Legal Momentum Provides Content for New Law to Combat Sexual Harassment in New York City 

On April 11, 2018, the New York City Council passed the “Stop Sexual Harassment in NYC Act,” a comprehensive package of 11 bills that will protect New Yorkers against sexual harassment in the workplace. Language, content, and recommendations provided to the City’s Human Rights Commission by Legal Momentum were included in the new law. Legal Momentum’s recommendations included mandatory sexual harassment training for public and private employers, expanding education on anti-sexual harassment provisions, requiring city employers to report on workplace sexual harassment complaints, and extending the statute of limitations for sexual harassment claims.

Women Valued Initiative Launches

Legal Momentum’s Women Valued Initiative is a new campaign to empower working women—especially low-wage and immigrant women who are particularly subject to harassment and abuse—by educating them about their legal rights in the workplace. The initiative will include a comprehensive, easily readable guide authored by Legal Momentum Gender Justice Fellow Seher Khawaja, fact sheets on workplace rights, workshops, and presentations for community groups that serve women and girls.
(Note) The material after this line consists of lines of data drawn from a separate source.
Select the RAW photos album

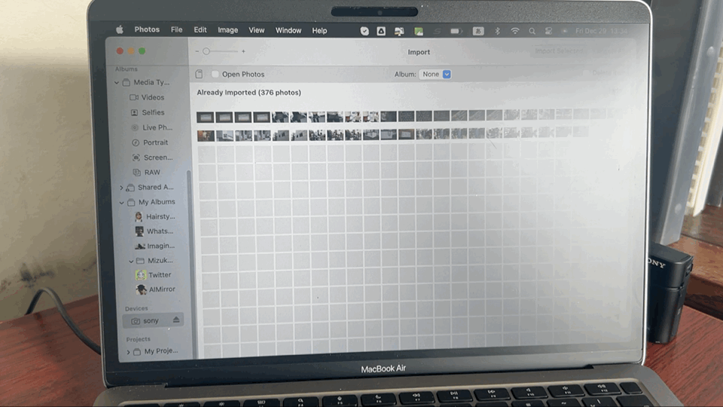click(151, 173)
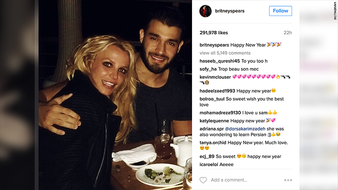Open commenter kevinmclouser's profile

point(215,77)

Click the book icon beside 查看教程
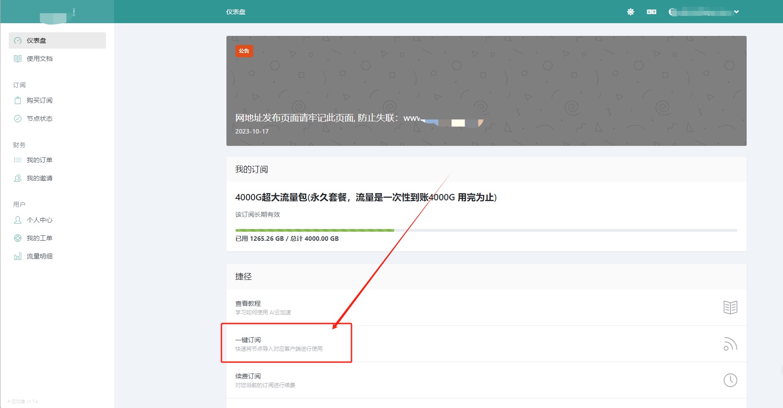730,308
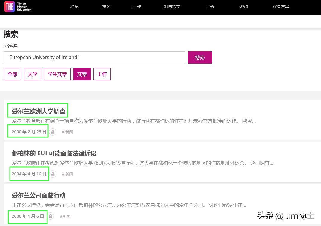Open the 活动 menu
Viewport: 321px width, 226px height.
click(x=209, y=6)
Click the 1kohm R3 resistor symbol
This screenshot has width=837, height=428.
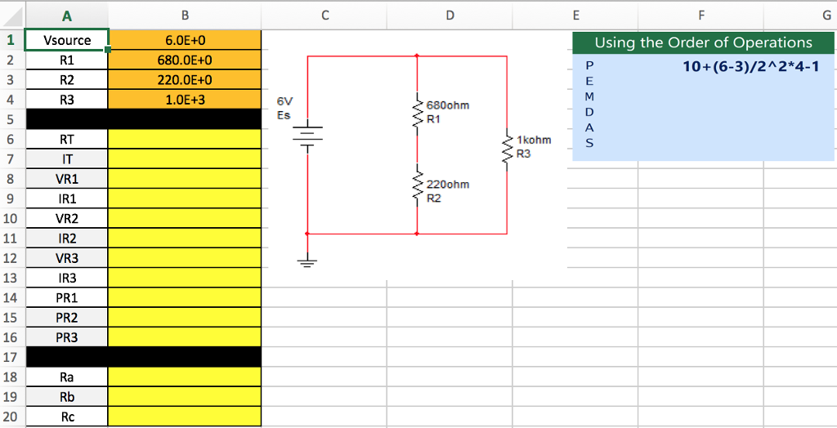508,147
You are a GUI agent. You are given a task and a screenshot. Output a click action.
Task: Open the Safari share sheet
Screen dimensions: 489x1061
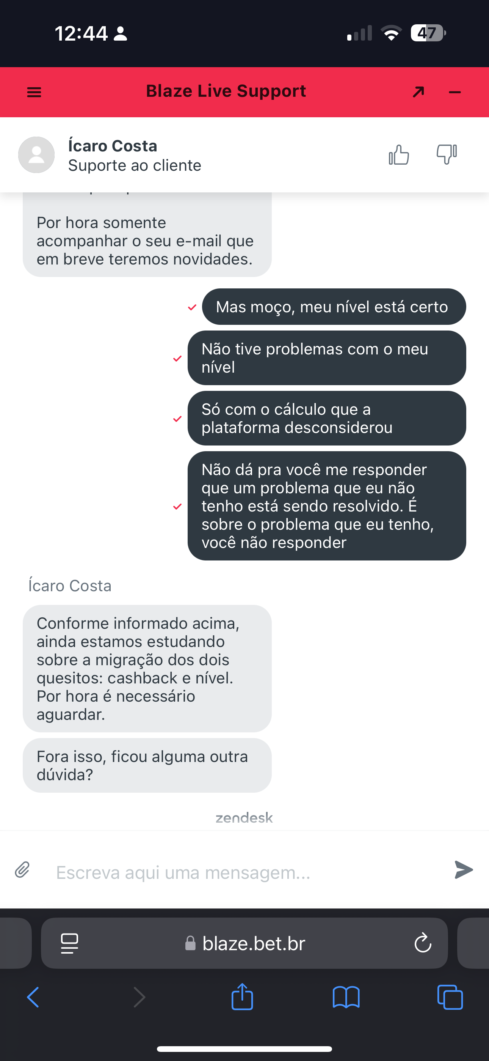242,997
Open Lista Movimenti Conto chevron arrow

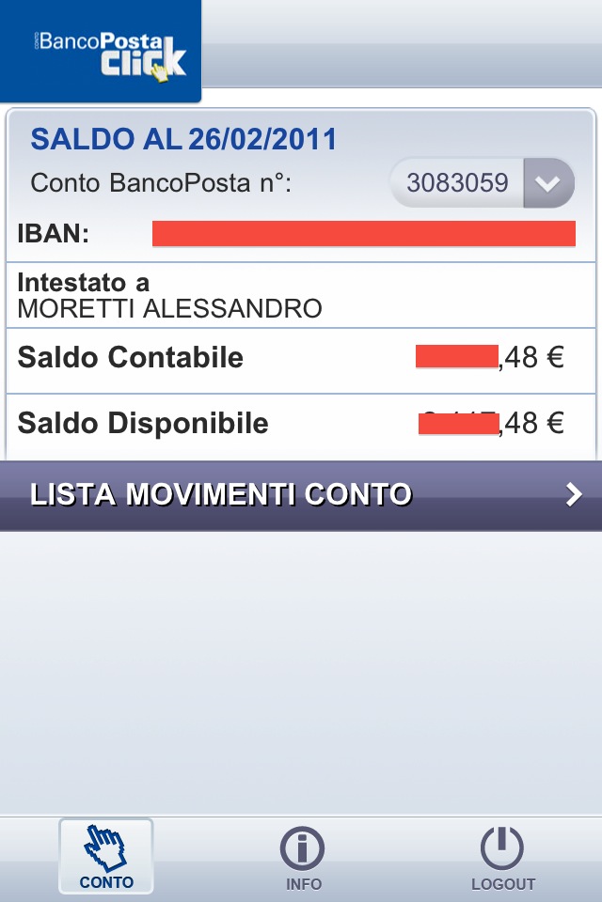click(x=574, y=495)
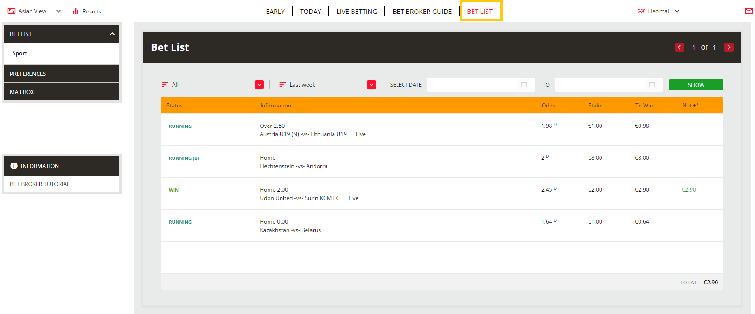This screenshot has height=314, width=755.
Task: Click the Results bar chart icon
Action: pos(76,11)
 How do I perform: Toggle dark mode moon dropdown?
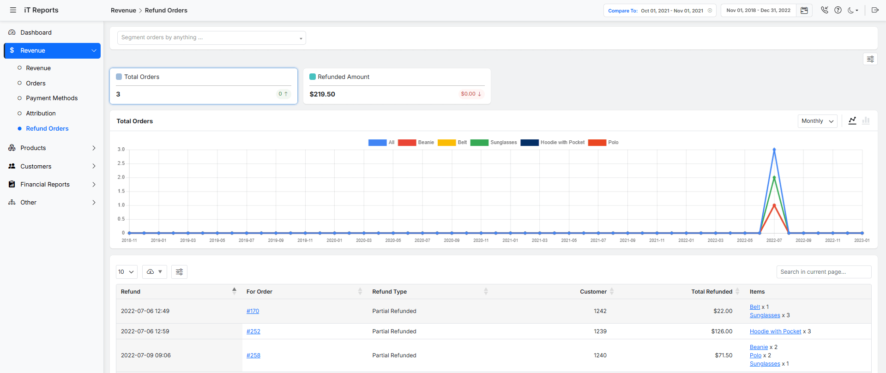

To launch this program, Legal Momentum conducted a first-time “Know Your Rights” workshop for 20 immigrant women at the Women for Afghan Women community organization. The one-hour workshop, which was translated, provided an overview of workplace rights in New York State, covering 11 key areas: sex discrimination; sexual harassment; equal pay; minimum wage and wage theft; safe workplaces; gender-based violence in the workplace; pregnancy, breastfeeding, and childbirth; paid family leave, child care assistance, public benefits, and collective action. During the workshop, which provided targeted guidance for immigrant women, participants raised several examples of scenarios where friends and family had dealt with difficult employment issues, noting the importance of having this information.

Legal Momentum’s Rights Now! Workshop Empowers Young Mothers at Covenant House

On Wednesday, April 18th, Legal Momentum’s Rights Now! Peer Educators facilitated a workshop with Covenant House's Mother/Child Program. The Mother/Child program was created to help homeless, young, single mothers and pregnant teenagers secure a brighter, more stable future for themselves and their babies. Six young women attended; each was either pregnant or accompanied by a baby (as young as four months!) or a toddler. Legal Momentum's Executive Director, Carol Moody, attended and sat at the table, participating in many of the activities. Participants learned how to define the terms power, privilege, oppression, stereotype, and discrimination. They shared stories about how these terms apply to their own lives. In their feedback, the young women expressed how much they valued the workshop experience, saying they “loved this workshop,” and “this was a great workshop.”

Legal Momentum Gives Expert Testimony on Sex Crimes

Legal Momentum’s Lynn Hecht Schafran, SVP and Director of the National Judicial Education Program, provided expert testimony at a hearing held on April 9 by the New York City Council Committees on Women and Public Safety to examine the NYPD’s response to sex crimes. The hearing was in response to “An Investigation of NYPD’s Special Victims Division—Adult Sex Crimes,” a recent report that revealed significant deficiencies in the NYPD’s handling of sex crimes. Ms. Schafran pointed out how law enforcement practices rooted in conscious or unconscious gender stereotypes (“gender-biased policing”) have a discriminatory and disproportionate impact on women. Gender-biased policing subjects women and LGBT individuals to harassment, violence, or hostility by police officers. It is most often a problem in cases of domestic violence and sexual assault, and often results from a lack of accurate, substantive knowledge about the many aspects of sexual violence. Examples include:

  • Failing to properly investigate sexual assault complaints or misclassifying them;
  • Failing to test sexual assault kits timely or at all;
  • Discounting intimate partner sexual violence in same-sex couples; and
  • Failing to hold accountable police officers who used their position to sexually harass or assault.

Legal Momentum and the City’s Department of Investigations, which wrote the report, recommend remedies including assigning all sex crimes to the Special Victims Division, increasing SVD staffing to meet the need, and improving training.